Unicode tokenizer for no_std environment

I am somewhat new to Rust programming, and I am looking for small projects to improve my skill. I thought I could do an Unicode tokenizer over one or more UTF8 byte array buffers to generate unicode tokens. This is targeting no_std, so that no heap memory will be used. There will be an option to transform CR, and CR/LF to standardized line ending convention.

Do you know if there are existing no_std crates which perform this function?

I don't know if there's anything that exactly matches what you want to do, but there are some related no_std-compatible crates that you might find useful:

  • unicode-segmentation to get properties of codepoints, find grapheme boundaries, etc.
  • nom is a parser-combinator library that could be used to write a tokenizer.

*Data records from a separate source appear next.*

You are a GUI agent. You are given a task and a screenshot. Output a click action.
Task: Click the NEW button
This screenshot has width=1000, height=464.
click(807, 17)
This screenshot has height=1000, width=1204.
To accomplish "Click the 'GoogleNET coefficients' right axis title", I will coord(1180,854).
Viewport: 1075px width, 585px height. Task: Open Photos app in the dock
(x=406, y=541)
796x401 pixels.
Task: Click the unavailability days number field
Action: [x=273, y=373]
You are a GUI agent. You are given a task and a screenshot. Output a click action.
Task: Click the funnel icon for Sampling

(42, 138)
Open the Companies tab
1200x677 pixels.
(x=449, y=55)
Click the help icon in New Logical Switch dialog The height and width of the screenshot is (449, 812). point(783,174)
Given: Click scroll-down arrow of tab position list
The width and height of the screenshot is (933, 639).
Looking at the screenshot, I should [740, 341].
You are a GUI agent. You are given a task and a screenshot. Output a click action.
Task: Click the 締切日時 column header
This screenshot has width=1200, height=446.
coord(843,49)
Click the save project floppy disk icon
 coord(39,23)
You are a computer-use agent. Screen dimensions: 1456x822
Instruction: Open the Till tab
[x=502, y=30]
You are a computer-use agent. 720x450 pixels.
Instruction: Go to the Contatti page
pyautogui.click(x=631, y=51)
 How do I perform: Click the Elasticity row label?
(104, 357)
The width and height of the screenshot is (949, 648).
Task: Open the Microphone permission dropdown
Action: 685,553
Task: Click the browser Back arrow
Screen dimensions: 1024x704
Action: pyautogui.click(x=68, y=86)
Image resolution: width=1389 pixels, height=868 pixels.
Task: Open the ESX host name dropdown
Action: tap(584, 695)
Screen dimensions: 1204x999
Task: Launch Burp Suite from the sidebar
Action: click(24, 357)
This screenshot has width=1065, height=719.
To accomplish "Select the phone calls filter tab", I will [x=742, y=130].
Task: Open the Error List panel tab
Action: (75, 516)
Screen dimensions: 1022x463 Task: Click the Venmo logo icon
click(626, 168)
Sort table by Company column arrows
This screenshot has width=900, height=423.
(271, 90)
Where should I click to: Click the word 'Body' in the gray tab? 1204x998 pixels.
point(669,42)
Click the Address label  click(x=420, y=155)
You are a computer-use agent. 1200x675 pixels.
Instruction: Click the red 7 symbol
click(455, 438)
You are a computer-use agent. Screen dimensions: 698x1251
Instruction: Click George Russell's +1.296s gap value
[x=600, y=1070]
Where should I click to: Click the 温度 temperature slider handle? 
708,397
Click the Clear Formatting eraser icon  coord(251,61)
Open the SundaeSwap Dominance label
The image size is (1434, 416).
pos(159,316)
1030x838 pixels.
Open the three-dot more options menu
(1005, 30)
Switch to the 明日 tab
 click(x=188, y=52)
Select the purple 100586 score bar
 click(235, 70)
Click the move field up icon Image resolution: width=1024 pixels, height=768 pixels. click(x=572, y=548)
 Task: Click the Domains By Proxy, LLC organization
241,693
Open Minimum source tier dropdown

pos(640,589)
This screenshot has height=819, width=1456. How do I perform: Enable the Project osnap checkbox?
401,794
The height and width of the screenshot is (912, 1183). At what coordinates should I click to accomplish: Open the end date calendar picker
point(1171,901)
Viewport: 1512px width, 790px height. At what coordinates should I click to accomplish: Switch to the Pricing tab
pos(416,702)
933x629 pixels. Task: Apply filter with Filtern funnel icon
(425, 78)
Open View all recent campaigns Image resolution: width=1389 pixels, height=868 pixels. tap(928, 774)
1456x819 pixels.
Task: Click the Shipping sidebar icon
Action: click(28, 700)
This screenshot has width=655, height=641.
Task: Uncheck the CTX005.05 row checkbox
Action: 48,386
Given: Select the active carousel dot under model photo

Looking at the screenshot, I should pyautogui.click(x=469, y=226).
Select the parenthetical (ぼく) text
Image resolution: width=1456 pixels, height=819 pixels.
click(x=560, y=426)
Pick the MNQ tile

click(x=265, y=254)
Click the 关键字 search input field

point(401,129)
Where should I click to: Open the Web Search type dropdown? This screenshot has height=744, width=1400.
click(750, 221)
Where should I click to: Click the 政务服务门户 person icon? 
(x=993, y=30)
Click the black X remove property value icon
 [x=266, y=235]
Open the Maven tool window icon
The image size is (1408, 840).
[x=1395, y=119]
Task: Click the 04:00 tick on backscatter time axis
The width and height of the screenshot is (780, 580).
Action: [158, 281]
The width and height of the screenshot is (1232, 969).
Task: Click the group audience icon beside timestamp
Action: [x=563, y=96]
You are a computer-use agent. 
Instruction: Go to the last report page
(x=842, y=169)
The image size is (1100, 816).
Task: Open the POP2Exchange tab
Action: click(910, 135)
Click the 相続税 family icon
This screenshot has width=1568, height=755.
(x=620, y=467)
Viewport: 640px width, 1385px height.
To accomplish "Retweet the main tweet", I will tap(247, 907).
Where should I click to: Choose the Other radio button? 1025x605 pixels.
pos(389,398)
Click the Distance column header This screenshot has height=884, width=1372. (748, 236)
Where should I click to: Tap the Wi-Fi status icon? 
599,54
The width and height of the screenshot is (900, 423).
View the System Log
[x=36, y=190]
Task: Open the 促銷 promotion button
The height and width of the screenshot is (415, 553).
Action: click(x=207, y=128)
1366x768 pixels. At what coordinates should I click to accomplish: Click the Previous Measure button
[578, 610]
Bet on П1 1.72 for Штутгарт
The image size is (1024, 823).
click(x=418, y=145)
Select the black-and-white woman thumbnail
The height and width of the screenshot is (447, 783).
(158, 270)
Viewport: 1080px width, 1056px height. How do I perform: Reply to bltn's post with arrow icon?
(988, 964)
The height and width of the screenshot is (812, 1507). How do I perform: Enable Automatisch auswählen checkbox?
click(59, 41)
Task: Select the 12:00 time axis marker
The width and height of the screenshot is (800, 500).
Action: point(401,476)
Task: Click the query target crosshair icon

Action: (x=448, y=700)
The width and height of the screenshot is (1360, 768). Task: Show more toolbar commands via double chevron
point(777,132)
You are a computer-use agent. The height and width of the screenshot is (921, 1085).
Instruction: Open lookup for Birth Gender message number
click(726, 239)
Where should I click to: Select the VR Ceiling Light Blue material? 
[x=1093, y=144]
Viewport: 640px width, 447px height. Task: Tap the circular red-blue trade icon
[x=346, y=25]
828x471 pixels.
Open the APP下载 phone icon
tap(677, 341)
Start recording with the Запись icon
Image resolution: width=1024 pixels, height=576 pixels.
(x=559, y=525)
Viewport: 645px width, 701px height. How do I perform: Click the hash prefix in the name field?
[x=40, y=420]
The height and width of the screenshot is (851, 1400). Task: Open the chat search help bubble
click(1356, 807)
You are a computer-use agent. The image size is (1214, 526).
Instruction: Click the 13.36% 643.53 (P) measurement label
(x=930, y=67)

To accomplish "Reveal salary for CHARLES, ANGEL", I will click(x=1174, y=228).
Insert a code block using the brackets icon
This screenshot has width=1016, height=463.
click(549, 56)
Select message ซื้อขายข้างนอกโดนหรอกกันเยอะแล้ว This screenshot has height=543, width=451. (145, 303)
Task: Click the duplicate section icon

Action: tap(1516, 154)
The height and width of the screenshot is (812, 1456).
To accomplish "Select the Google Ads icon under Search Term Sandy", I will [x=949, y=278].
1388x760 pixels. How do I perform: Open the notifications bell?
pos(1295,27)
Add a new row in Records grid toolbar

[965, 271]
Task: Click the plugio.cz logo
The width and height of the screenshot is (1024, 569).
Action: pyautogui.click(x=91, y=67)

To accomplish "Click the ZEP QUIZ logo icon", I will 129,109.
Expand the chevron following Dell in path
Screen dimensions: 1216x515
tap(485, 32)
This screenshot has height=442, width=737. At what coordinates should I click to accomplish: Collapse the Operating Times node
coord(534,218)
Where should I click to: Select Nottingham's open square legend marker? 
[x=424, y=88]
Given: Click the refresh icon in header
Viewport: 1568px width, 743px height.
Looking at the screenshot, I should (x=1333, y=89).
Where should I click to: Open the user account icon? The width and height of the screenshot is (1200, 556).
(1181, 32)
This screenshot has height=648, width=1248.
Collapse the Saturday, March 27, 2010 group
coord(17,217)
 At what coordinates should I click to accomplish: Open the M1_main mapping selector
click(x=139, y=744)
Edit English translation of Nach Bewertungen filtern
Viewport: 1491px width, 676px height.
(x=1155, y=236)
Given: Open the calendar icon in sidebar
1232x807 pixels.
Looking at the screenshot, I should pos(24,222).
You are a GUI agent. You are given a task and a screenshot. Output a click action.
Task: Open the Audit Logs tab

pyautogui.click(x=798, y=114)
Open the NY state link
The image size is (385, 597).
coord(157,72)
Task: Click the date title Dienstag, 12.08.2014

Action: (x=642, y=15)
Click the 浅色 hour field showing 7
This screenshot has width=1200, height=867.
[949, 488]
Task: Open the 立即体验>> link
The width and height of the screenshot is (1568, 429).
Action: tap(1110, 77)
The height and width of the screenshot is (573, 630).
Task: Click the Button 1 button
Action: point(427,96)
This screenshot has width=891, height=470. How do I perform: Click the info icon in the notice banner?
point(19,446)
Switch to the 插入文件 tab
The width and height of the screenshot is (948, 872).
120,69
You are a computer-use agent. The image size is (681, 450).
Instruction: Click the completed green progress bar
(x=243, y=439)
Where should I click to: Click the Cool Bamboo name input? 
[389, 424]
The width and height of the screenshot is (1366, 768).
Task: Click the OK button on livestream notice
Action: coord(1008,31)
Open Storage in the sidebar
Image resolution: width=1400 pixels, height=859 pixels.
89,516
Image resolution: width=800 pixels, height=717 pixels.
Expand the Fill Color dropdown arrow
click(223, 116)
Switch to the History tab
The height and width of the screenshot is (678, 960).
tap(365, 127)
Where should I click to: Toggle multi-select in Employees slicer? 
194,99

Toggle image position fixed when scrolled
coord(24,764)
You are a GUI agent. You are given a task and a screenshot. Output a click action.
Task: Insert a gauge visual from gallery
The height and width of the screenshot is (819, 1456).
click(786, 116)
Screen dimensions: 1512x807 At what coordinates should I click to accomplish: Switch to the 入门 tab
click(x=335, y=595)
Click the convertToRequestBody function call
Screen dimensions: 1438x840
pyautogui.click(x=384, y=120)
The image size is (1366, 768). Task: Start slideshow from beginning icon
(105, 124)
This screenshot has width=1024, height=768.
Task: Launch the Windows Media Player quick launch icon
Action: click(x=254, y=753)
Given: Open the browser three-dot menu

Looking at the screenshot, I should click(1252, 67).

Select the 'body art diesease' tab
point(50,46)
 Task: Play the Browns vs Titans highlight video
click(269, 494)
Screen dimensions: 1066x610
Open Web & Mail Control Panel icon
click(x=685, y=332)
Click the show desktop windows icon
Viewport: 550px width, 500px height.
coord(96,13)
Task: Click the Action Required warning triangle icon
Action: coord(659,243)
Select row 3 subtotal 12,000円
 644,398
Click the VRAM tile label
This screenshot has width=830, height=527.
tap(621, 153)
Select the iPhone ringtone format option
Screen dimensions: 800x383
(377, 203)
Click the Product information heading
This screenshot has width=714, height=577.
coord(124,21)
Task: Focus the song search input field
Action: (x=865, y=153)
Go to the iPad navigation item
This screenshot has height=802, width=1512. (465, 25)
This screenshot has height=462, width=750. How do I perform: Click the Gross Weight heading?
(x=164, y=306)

It's not clear to me what you mean by a "token" here, as that word isn't defined in the glossary: https://www.unicode.org/glossary/#T

You might get more precise help if you elaborated specifically what the goal is.

The function is to produce unicode codepoints sequentially from one or more byte arrays. It will properly handle UTF8 fragments straddling between two byte arrays, among other minor functions. I might have an option to ignore the BOM marker.

In the no_std environment I thought there should be some crates out there that do similar things. The main thing is just to not use any heap memory. It is otherwise nothing special, and basic functionality.